The Strad Issue: March 2016
Description: Private Bach recordings by a period performance pioneer
Musicians: Eduard Melkus (violin)
Composer: Bach

What a curious disc. From a label without a catalogue comes a transfer of three solo works, recorded live in August 1975, on what sounds like a C90 cassette in a portable recorder operated by someone sitting a few rows back in Vienna’s Karlskirche (trenchcoat specials, we used to call them). Through the hum of traffic, unfiltered hiss and the frangible tone of well-used tape can nonetheless be discerned some extraordinarily fine Bach playing.

Born in 1928, Eduard Melkus is regarded as one of the pioneers of historically informed performance of Baroque music. Unlike many who came after, he has no problem with tuning (the same can’t be said of the tape’s periodic pitch-bends, which could have been discreetly corrected in the remastering), nor with sustaining a singing line while holding respect for the Sonatas’ and Partitas’ implied dance rhythms.
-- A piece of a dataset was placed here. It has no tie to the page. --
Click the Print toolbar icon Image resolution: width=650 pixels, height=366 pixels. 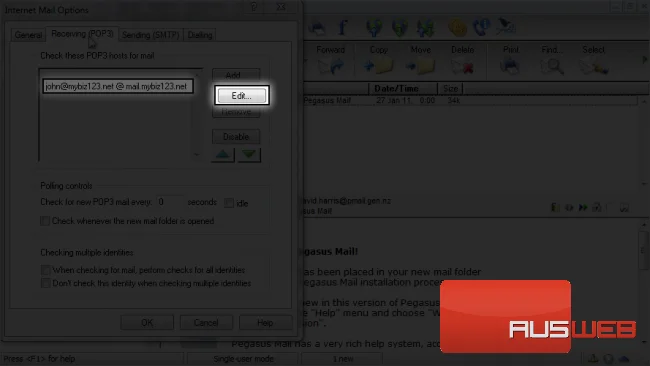(x=510, y=66)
He is superb at pointing up different voices in the D minor Allemande and A minor Fugue without resorting to caricature. He fairly whips through the quicker dance movements with a racing pulse that is securely anchored by a slightly old-fashioned, Viennese nudge to the first beat of the bar. The Chaconne is done refreshingly straight, with a searing sense of purpose and without a trace of pathos.

The encores are similarly ‘private’ recordings, perhaps less compelling, though it is good to hear Melkus’s ingenious completion of the unfinished ‘Fuga a 3 soggetti’ from The Art of Fugue, played rather heavily by a quartet with a continuo of harpsichord and bass. But the solo sonatas are required listening.